During the trial, where Saffold continued to represent herself as McGee's wife, she presented a sworn affidavit against Mrs. Hawkins in which she stated that Willie and Mrs. Hawkins engaged in a consensual extramarital affair. In her statement, Saffold supported Willie’s allegation that Mrs. Hawkins had relentlessly pursued him and detailed Mrs. Hawkins’s frequent inappropriate pursuits of Willie, including how she once accosted them both on the streets of Laurel.

While Willie was in jail, Saffold wrote letters to him and the Civil Rights Congress, advocating for his innocence. Her first letter, written in mid-1949, said: “I am the wife of Willie McGee who have been behind iron bars since Nov. 1945. We have four children and no one to help me with them and I have been very quite until he get this last sentence in April. I am a poor colored woman and I need my husband with these four kids to help me having to send two away to Neb. and I wont to no will he go to the chair on June 3. Please save him for me.”

After this initial letter, Saffold began a diligent correspondence with the Civil Rights Congress, informing them of his condition in jail and asking for subsistence money for herself and her children. Many letters were exchanged with Lottie Gordon, a woman who ran the Civil Rights Congress’s prisoner’s relief committee. In one letter that Saffold wrote to the Civil Rights Congress head, William L. Patterson, she wrote, "The jailer said if I ever come over there, he was going say something to me so he could beat hell out of me and lock me up." In response to these challenges, Saffold refused to back down, stating, "My job is not done and if I begin to run, I can't fight." Saffold also alleged that her association with Willie made it difficult for her to get a job, a condition she described in a 1950 letter to Gordon: "Soon as the Lady found out I was willie wife she didn't wont me to get of to go see him."

Throughout Willie’s imprisonment, Saffold remained by his side, vowing, "I'm going to keep fighting till my blood runs like water." In his final letter, Willie wrote, "Dearest Wife: I no you have done everything there is to do and I apraciate you courage… don't worry honey take care of the children,” and signed it, "Yours truly husband Willie McGee."

==Later life==
Following Willie’s execution, Saffold remained an advocate for civil rights and continued to speak at events sponsored by the Civil Rights Congress. Saffold also took part in the committee that initiated the Sojourners for Truth and Justice, a civil rights organization formed specifically to support the advancement of black women. In 1952 Saffold spoke to a crowd of 1,400 people at the Civil Rights Congress-sponsored “Rally Against Genocide” in Harlem, during which she revealed that she had watched the execution while surrounded by a mob of people cheering the execution on. This angered Saffold, who said, “I couldn’t cry. Instead I got mad. And everyday I’ve gotten a little madder. Now I know mourning is not enough. I’ve got to keep on fighting.”

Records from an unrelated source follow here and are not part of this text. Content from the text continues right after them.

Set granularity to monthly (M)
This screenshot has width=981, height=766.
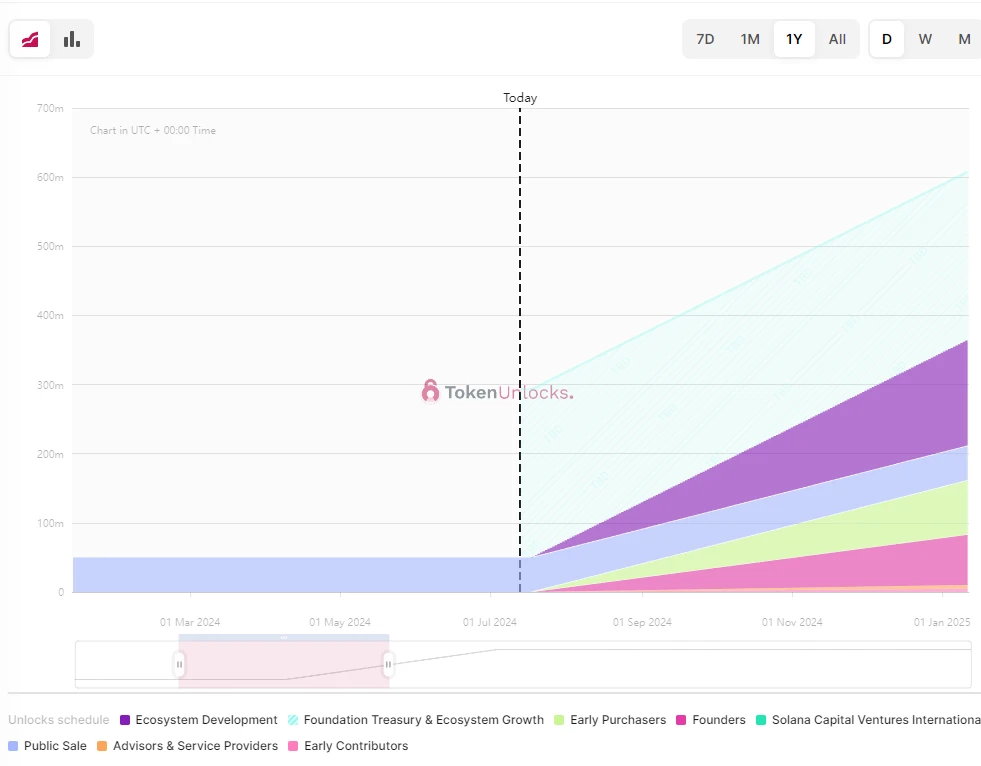coord(964,39)
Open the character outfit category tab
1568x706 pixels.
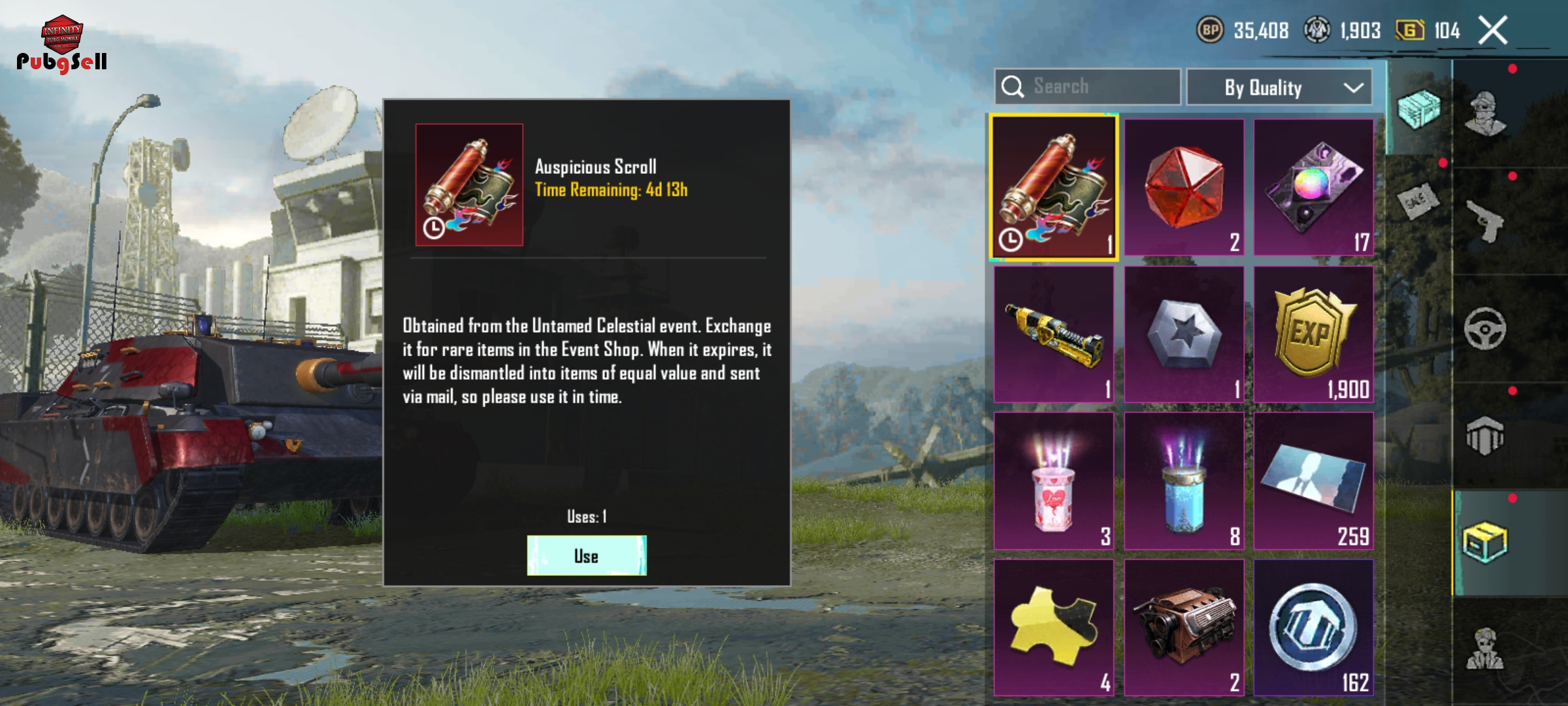1484,112
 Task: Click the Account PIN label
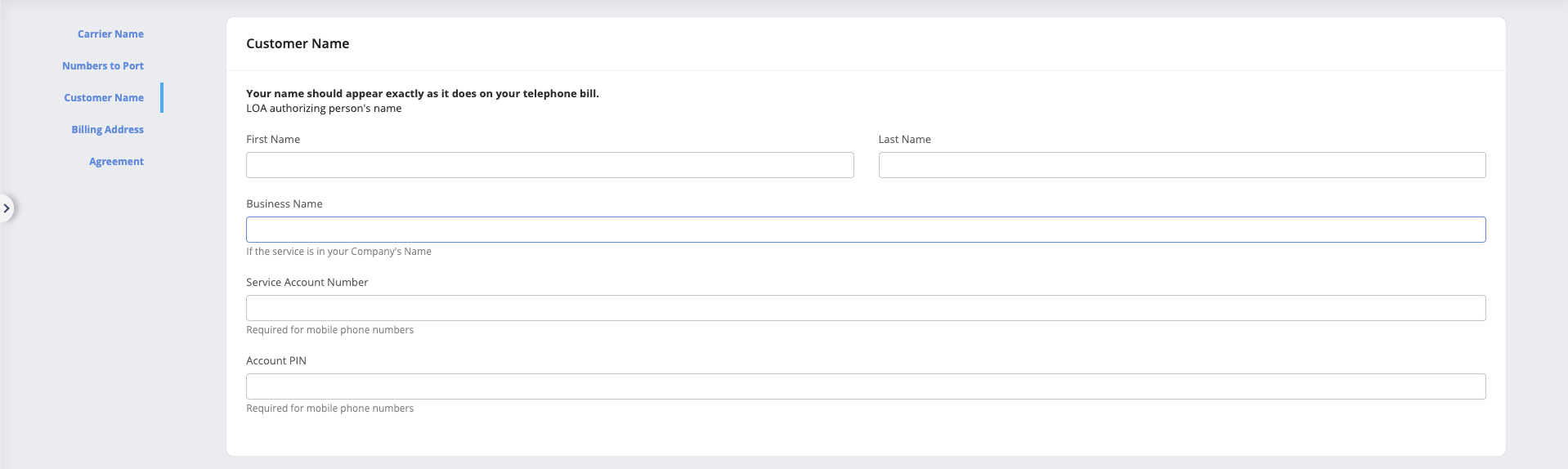coord(276,361)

==Uncovering the falsehood==
While meeting with Willie McGee’s grandchildren in an effort to learn more about the case, the author Alexander Heard was shown photographs of a light-skinned black woman, whom the relatives informed him was their grandmother, or the mother of Willie’s children. The woman’s name was Eliza Jane Patton McGee, not Rosalee. Further investigation revealed that Eliza and all of Willie’s children left Mississippi immediately following their father’s arrest, which meant that the woman who presented herself as Rosalee McGee, was neither his wife nor the mother of his children.

Heard realized that many people knew of this deception, including the Civil Rights Congress. By 1950, even Mississippi newspapermen were aware that there were two women in Willie’s life. One idea posed by relatives was that they wanted a "prettier picture, probably, of Willie" as a "married man with children, something to pull for sympathy."

== Legacy ==
While Saffold was presenting herself as McGee's wife, she met the poet Beah Richards, and Richards included the figure of Rosalee McGee in her poem A Black Woman Speaks.